I currently recommend, and have always recommended, that you use one domain for all mail-related services, and those buttons (for Dovecot and Postfix) would be how you set it. Postfix SNI is coming in the next release, for systems that can use it, but I still think most people should use one domain for mail until things have stabilized a bit and we’ve gotten some widespread testing by experienced users. We’ve never recommended you use different domains for mail, but we do support it for POP/IMAP (but since it is not supported in Postfix, it is wildly confusing to setup because your SMTP server won’t match your POP/IMAP server).

NO. YOU DO NOT. I’ve said many times in this thread (and every other thread about mail and certs), you click it once for the domain that will be the default for mail. Again, we are changing the UI to make it harder to misunderstand what this is about. It was a confusing UI, we know we screwed up the UX here, but you really can believe me when I tell you what it is for and what it does. I would not lie to you about this, and I’m running out of ways to explain it. :wink:

yes that is what mine looks like with the exception that my system has also inserted

ssl_ca = </home/virtualmin/ssl.ca

so i will go and rename/delete all of the ssl_ca lines.

1 Like

Hello,
my dovecot entered failed state again today - with commented ssl_ca lines.

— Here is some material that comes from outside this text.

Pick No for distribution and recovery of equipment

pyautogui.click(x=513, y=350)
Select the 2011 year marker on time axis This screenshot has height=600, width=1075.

I found out that the same time as dovecot was killed (12:55) one virtual server had letsencrypt cerificate renewed:

/var/log/syslog

/var/log/mail.err

virtualmin
image

systemctl status dovecot

Master.pid does not exist:
image

Email delivery is still working at the moment.

First time when I noticed this issue (client called me), situation was similar but worse, dovecot was not running at all and email delivery was dead.

My guess would be there is a problem in post-tasks (how dovecot is killed/restarted) after letsencrypt certificate is automatically renewed. I didn’t notice problems with manual renewal.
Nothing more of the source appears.